(Records from a data source)

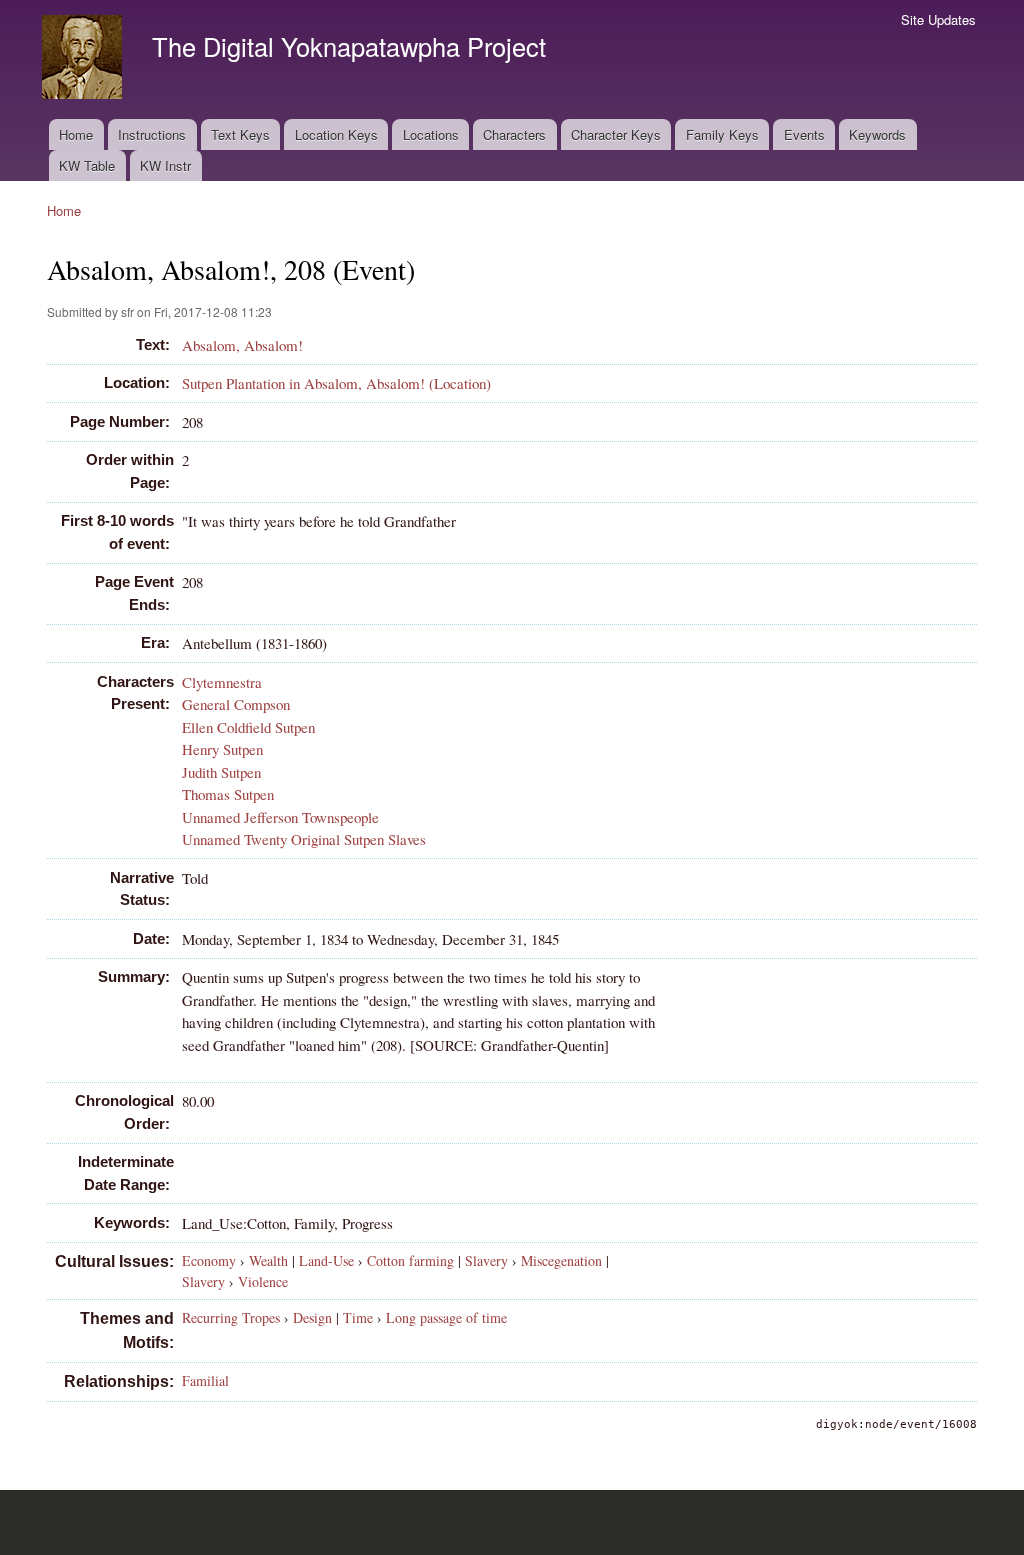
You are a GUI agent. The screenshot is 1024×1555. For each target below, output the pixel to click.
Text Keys (240, 134)
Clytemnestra (222, 682)
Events (804, 134)
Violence (263, 1281)
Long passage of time (446, 1317)
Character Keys (616, 134)
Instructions (152, 134)
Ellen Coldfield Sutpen (248, 727)
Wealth (268, 1260)
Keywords (877, 134)
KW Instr (165, 165)
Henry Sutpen (222, 749)
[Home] (84, 59)
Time (358, 1317)
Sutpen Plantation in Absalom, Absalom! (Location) (336, 383)
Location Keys (336, 134)
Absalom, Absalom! (242, 345)
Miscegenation (561, 1260)
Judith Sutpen (221, 772)
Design (312, 1317)
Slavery (486, 1260)
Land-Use (326, 1260)
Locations (431, 134)
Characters (514, 134)
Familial (205, 1380)
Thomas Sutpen (228, 794)
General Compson (236, 704)
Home (76, 134)
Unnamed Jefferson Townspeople (280, 817)
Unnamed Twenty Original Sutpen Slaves (304, 839)
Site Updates (938, 19)
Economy (209, 1260)
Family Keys (722, 134)
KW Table (87, 165)
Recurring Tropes (231, 1317)
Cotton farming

TASK REQUIREMENTS: Only lines with the word "Sutpen" are wanted; pull each of them from the records.

TASK RESULT:
Ellen Coldfield Sutpen (248, 727)
Henry Sutpen (222, 749)
Sutpen Plantation in Absalom, Absalom! (Location) (336, 383)
Judith Sutpen (221, 772)
Thomas Sutpen (228, 794)
Unnamed Twenty Original Sutpen Slaves (304, 839)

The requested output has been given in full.